Feb. 23–NORWALK — Beer. It’s the passion of Homer Simpson and a lot of other people around the world.

Kevin Seplowitz and Craig Belser were among the masses of beer aficionados until they were told that the beverage was making them very sick – and not because they were drinking too much of it.

Within a few years of each other, Seplowitz and Belser were diagnosed as celiacs, a term for people who suffer from an intolerance to gluten known as celiac disease. The list of comestibles that contain gluten, a mixture of proteins found in common grains like wheat and rye, is endless. It includes basic foods, such as most forms of bread, crackers and pasta, and basic drinks, such as most forms of beer.

Faced with the prospect of never again indulging in their favorite pints, the two men teamed up in 2002 to create what they say is the world’s first craft-brewed, gluten-free beer business. After two years of hashing out details, Bard’s Tale Beer Company was born in 2004, with grains from the Midwest and a brewing plant in San Jose supplying the product of a company whose headquarters remain in Norwalk, next to the childhood homes of Seplowitz and Stamford High School friend Tasha Kardaris, Bard’s Tale’s vice president of marketing.

Seplowitz and Belser faced a daunting task in creating something resembling the taste of beer without using barley, the gluten-containing grain found in most brews.

“The professionals were saying it couldn’t be done,” Seplowitz said of conversations he and Belser had with expert scientists and professors. “They said a natural method with malted grains was impossible.”

Some European companies had already found success by filtering out the gluten from their favorite grains, but the Bard’s Tale mission was to have the first all-natural process, beginning with gluten-free grains.

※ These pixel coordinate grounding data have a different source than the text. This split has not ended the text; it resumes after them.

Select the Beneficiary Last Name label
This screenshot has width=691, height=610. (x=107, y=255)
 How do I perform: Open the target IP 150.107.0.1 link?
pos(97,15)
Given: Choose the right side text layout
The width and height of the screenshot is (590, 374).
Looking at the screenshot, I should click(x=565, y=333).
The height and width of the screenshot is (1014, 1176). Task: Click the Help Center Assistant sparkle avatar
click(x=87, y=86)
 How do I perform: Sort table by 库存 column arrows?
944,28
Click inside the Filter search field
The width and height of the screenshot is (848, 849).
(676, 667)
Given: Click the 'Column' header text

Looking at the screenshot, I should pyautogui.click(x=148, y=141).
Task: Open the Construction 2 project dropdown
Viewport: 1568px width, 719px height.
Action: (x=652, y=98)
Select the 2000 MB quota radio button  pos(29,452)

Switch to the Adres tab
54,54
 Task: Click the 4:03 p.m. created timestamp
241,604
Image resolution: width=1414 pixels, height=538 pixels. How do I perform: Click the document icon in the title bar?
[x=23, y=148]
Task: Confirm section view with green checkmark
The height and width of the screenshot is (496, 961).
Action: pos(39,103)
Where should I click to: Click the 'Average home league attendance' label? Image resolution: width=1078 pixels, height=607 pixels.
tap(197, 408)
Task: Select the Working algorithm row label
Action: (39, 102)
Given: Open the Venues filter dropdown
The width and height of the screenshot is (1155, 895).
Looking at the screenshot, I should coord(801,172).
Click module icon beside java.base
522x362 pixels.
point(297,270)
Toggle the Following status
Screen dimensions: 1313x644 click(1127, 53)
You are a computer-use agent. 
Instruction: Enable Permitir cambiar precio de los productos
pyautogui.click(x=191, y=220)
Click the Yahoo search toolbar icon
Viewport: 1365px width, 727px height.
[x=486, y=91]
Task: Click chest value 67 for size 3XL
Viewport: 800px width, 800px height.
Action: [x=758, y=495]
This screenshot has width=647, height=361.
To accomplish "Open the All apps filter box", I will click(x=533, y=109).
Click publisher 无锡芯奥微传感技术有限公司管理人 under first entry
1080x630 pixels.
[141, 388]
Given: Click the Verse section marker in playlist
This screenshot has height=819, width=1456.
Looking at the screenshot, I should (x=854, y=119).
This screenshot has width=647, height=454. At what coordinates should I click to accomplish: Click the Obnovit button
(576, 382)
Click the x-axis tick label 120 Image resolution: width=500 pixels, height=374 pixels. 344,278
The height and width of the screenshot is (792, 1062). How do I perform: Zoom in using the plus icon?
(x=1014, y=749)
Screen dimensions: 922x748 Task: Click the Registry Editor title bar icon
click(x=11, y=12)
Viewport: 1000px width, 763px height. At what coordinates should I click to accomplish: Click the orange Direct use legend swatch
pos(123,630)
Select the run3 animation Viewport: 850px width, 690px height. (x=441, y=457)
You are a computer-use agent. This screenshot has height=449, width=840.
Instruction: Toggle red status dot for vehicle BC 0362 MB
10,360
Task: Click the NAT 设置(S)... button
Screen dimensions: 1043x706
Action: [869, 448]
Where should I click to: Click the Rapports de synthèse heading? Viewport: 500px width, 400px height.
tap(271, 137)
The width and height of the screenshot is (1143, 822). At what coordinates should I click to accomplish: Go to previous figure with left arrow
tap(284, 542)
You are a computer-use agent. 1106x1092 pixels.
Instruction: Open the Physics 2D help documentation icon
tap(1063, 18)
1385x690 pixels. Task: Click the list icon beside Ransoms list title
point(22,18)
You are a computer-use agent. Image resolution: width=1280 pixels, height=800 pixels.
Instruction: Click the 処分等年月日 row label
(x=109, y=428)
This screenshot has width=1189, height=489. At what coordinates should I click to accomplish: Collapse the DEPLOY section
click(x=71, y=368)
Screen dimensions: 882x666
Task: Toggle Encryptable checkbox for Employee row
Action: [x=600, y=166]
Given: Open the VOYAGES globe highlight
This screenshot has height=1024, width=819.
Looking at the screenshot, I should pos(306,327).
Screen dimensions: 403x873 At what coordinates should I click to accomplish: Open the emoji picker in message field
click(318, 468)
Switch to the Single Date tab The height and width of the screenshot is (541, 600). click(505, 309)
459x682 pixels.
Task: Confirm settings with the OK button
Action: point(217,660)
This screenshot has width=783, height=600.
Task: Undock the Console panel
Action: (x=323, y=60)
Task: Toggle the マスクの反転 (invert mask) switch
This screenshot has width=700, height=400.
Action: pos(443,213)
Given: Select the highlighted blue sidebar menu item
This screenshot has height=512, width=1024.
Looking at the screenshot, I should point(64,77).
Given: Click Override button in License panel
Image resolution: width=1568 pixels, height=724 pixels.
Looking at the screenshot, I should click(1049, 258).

After much trial and error with piles of ingredients that included rice, buckwheat and quinoa, Seplowitz and Belser settled on sorghum, a grain native to, and most commonly used in, Africa.

Sorghum is more expensive than other grains because it not as widely available in the United States. It represents the first step in a process that is necessarily more costly than standard malting and brewing.

Sanitation is critical in crafting a gluten-free beer because cross-contamination can destroy the product. The mill that Bard’s Tale uses to crush grain cannot be cleaned and thus must be used exclusively for sorghum. The result — a beer that is truly gluten-free — should be well worth the extra few dollars, Seplowitz maintains.

A six-pack of Dragon’s Gold, the flagship beer of Bard’s Tale, costs between $9.99 and $12.99 depending on the location and the distributor, so marketing is critical. For celiacs, the appeal is obvious. However, Bard’s Tale also aspires to be a mainstream beer.

“We’re not a gluten-free beer,” Seplowitz said. “We’re a beer that happens to be gluten-free.”

The word play is key because, as Kardaris said, “There’s a preconceived notion that it will taste funny.”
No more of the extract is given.